# AVAILABLE DATA
• • • • • • •
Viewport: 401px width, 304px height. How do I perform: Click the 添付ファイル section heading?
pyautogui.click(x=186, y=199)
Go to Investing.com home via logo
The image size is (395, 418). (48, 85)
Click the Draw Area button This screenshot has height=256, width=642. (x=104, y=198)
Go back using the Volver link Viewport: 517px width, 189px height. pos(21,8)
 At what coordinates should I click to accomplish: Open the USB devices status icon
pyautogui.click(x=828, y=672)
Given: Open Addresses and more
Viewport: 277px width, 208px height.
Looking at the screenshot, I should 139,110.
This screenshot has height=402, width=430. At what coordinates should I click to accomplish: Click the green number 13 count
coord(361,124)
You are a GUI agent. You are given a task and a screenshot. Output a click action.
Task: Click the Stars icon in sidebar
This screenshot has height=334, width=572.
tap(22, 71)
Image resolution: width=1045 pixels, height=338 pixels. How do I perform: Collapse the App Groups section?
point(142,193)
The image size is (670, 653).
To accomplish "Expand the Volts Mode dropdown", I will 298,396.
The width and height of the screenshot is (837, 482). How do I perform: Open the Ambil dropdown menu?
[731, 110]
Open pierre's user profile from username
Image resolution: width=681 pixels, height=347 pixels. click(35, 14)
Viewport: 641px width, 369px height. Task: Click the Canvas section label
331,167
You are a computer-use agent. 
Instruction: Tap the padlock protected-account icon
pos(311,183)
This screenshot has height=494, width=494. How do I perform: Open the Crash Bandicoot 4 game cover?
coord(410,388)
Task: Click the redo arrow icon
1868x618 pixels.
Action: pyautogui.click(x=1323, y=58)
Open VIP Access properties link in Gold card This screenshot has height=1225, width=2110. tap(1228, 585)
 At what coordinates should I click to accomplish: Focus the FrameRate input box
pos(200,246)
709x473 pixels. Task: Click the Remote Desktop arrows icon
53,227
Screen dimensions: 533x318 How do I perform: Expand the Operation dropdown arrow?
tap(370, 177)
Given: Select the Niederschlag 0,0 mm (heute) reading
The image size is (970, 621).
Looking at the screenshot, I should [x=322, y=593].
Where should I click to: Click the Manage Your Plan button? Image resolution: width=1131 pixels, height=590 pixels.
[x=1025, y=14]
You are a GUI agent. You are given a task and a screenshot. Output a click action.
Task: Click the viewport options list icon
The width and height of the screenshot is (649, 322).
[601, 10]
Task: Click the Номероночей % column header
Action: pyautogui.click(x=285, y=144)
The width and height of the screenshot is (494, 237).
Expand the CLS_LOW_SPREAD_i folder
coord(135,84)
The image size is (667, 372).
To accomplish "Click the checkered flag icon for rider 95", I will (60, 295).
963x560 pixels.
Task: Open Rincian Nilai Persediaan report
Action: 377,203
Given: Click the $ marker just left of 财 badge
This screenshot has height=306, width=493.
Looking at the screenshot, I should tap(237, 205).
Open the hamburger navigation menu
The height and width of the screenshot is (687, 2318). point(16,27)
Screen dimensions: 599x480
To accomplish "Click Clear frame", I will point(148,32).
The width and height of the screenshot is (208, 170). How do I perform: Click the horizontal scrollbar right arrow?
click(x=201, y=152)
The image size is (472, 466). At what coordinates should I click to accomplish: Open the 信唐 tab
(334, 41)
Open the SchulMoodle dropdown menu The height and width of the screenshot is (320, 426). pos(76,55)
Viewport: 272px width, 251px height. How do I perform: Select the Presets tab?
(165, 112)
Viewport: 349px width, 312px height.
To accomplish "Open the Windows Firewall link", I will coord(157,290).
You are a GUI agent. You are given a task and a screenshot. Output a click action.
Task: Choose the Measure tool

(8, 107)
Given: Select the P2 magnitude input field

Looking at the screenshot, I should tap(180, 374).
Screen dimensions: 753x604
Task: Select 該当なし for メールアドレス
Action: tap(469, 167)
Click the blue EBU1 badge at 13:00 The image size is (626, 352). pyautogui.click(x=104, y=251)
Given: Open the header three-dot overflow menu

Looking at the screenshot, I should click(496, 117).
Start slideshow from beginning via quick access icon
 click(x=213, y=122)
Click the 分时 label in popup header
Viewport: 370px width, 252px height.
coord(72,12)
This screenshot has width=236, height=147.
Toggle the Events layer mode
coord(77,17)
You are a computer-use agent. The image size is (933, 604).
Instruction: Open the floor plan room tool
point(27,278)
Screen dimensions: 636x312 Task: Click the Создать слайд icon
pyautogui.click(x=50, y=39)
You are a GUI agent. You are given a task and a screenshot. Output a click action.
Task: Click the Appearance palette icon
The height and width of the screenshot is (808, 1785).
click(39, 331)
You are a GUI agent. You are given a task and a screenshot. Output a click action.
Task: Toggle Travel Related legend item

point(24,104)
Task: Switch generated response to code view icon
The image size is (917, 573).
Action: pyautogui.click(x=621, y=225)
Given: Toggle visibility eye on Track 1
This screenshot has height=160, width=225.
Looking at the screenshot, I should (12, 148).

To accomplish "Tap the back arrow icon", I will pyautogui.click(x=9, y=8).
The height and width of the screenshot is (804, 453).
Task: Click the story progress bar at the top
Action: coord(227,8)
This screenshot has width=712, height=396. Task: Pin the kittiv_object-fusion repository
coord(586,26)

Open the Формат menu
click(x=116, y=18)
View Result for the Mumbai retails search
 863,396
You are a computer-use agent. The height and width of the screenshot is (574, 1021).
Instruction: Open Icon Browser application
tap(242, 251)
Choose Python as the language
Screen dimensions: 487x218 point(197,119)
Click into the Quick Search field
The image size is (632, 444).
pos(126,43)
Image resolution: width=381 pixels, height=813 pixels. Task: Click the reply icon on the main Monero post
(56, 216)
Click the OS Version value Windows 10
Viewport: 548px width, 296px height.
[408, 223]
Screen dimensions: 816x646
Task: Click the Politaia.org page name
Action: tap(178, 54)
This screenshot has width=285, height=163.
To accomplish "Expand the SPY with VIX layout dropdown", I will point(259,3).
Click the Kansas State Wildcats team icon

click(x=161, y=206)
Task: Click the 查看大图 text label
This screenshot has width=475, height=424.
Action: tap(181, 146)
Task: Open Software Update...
• • • • • • •
# AIM OF THE TASK
Say how many lines in this material hold "link", and say nothing else.

# RESULT OF THE EXERCISE
3